Given request:
Copy out every line of the listing below word for word, leaving the pictures out of your answer.

Available data:
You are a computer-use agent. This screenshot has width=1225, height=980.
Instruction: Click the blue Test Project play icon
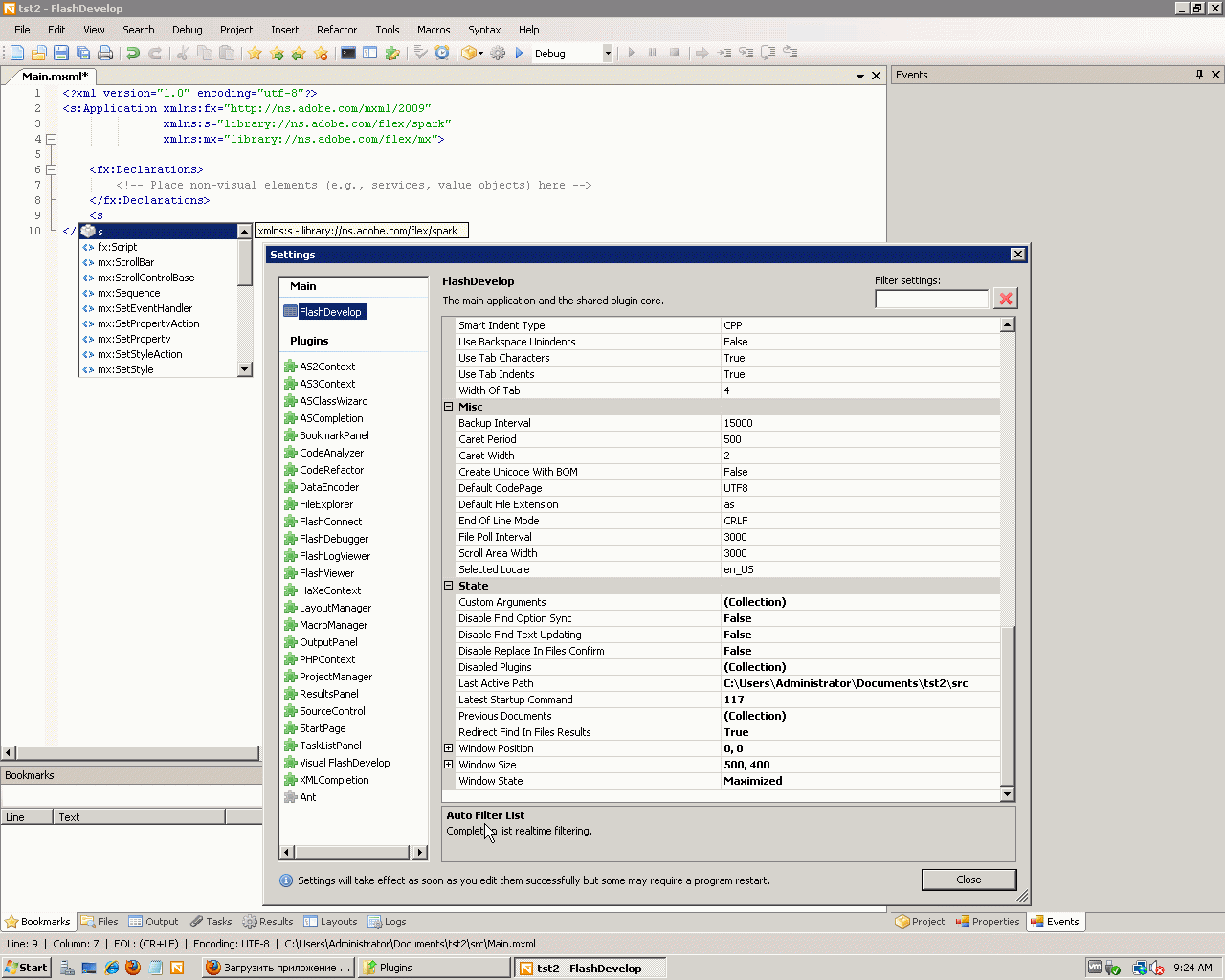pos(520,54)
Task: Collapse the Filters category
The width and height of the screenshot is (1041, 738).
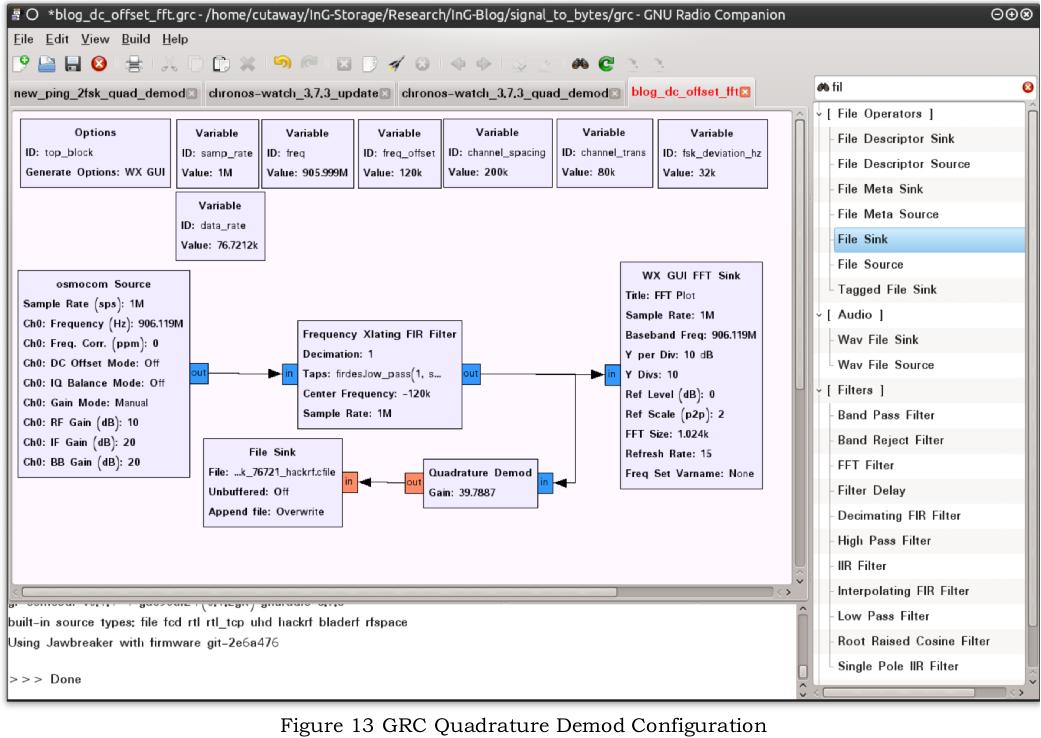Action: pyautogui.click(x=819, y=390)
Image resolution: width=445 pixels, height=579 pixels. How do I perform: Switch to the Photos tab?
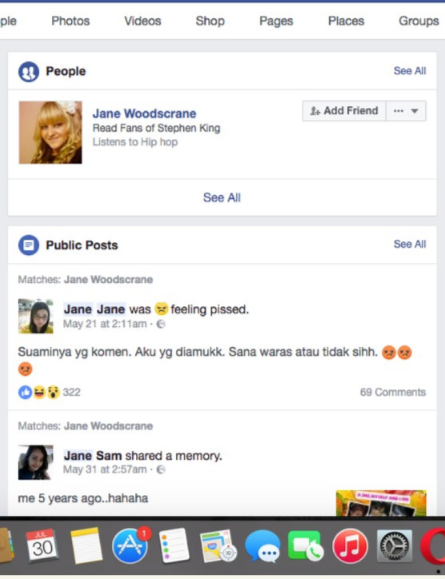(71, 21)
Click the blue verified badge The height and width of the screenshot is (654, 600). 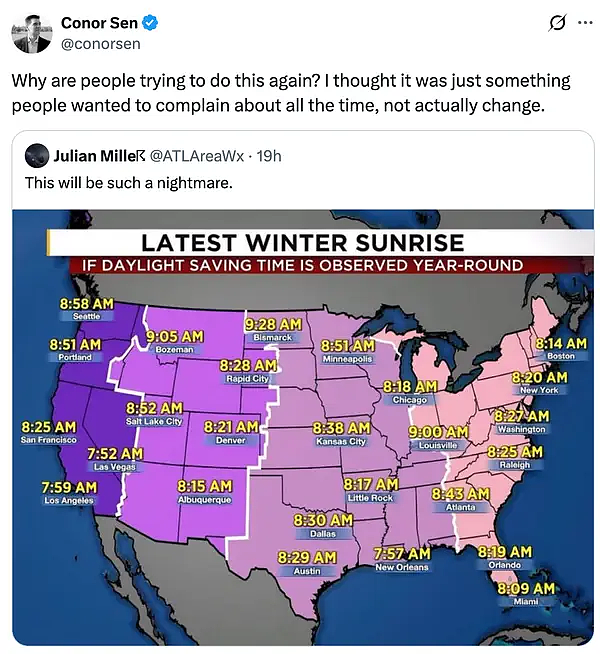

Response:
You are a computer-use agent. This screenshot has width=1225, height=980.
Instruction: Click the blue Test Project play icon
pos(520,54)
Task: Collapse the Filters category
The width and height of the screenshot is (1041, 738).
Action: pyautogui.click(x=819, y=390)
Image resolution: width=445 pixels, height=579 pixels. How do I perform: Switch to the Photos tab?
(71, 21)
Click the blue verified badge The height and width of the screenshot is (654, 600). 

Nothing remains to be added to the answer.